(Items from a data source)
BEGIN

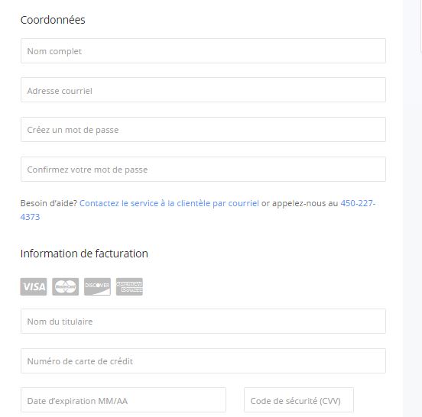
Task: Click the scrollbar at the top-right edge
Action: [420, 25]
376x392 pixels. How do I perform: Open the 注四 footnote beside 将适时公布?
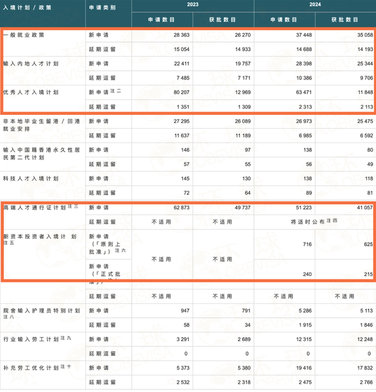[332, 220]
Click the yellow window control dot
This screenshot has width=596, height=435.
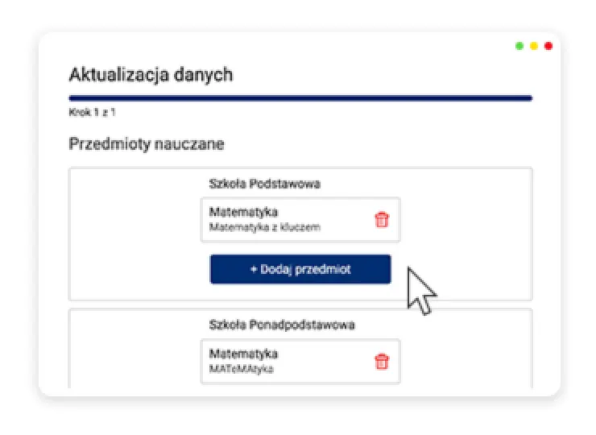534,46
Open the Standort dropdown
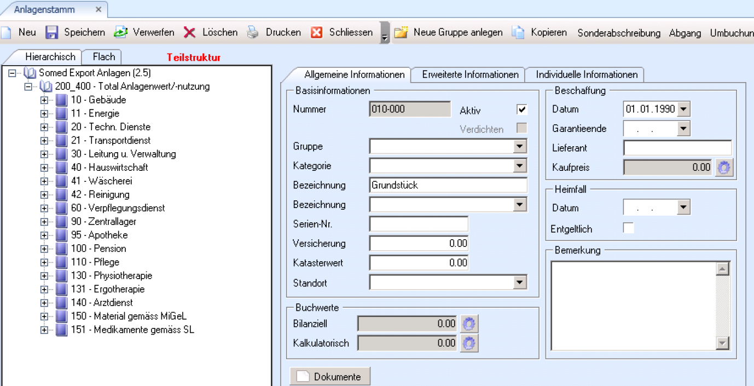The image size is (754, 386). pyautogui.click(x=520, y=283)

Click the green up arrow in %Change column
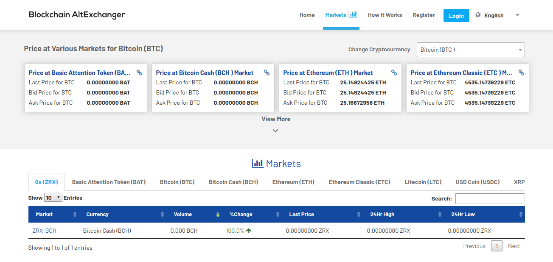249,231
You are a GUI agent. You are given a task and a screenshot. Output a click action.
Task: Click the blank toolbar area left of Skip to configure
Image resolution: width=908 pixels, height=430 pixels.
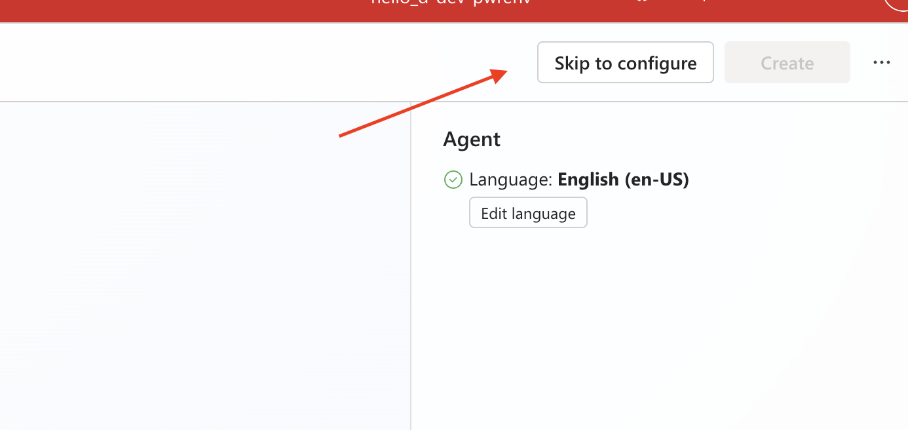coord(262,63)
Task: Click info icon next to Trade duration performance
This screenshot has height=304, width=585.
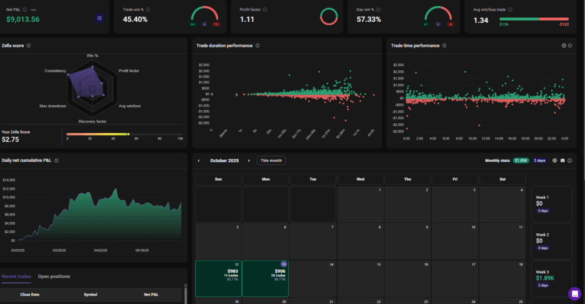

END

### TASK DETAILS
Leaving out every picture, copy exactly the lines from the one that contains "Task: Click the blank" through the end of the entries above.

### ANSWER
Task: Click the blank toolbar area left of Skip to configure
Image resolution: width=908 pixels, height=430 pixels.
coord(262,63)
Task: Click info icon next to Trade duration performance
This screenshot has height=304, width=585.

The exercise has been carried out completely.